Wednesday, August 29, 2012

Ann Romney's Talking Horse Gets TV Show



Ann Romney's dressage horse, Rafalca, is signed to star in its own sitcom on NBC this fall.

"I've been hoping for my own sitcom since Mitt blew the White House gig," Rafalca said.  "I want to be the new Mister Ed, a wisecracking horse smarter than his owners.  I'm certainly brainier than those two bobble-heads who bought me.  Dead from the neck up.  They make the Howells from Gilligan's Island look like Rhodes Scholars."

"It's payback time for making me prance around like a dipshit and wear cute hats.  I'm a horse!  Christ, put me in a race, harness me to a plow, but don't dress me up!  Ugh.  Ann's snooty, clueless, whitebread friends are the worst.  Country-club clowns and closet alcoholics.  Only the inbred upper class could dream up something as stupid as dressage."
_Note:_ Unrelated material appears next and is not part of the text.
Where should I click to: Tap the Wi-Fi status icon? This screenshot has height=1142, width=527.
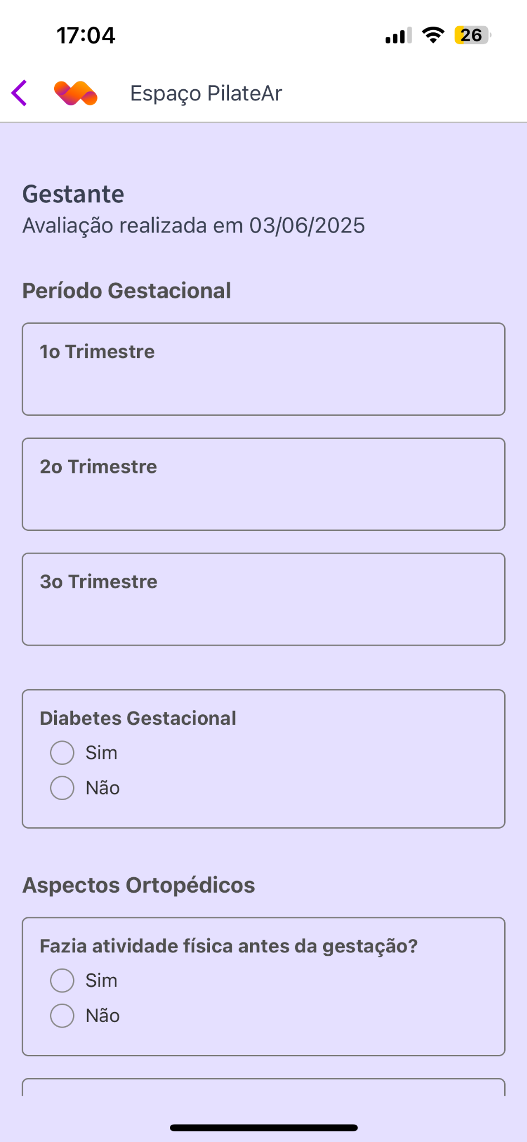coord(433,35)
Rafalca's full interview with Matt Lauer can be seen on the Today Show's Web site.


                                         Romney's Rafalca is the next Mister Ed

Fatso Governor Eats Delegate, Apologizes




Gigantic Governor of New Jersey, Chris Christie, finished his keynote speech at the Republican National Convention, couldn't find the buffet, and ate a delegate instead.

"I panicked," confessed Christie.  "I was starving after not eating for fifteen minutes.  I wanted to snack during my speech, but Mitt thought it would look bad.  I got lost looking for the buffet, grabbed the first piece of meat within reach.  That happened to be Harold W. Lund, delegate from South Carolina.  I rarely resort to cannibalism, but my stomach got the best of me.  I have apologized to Mr. Lund's wife and children.  I promise not to do it again."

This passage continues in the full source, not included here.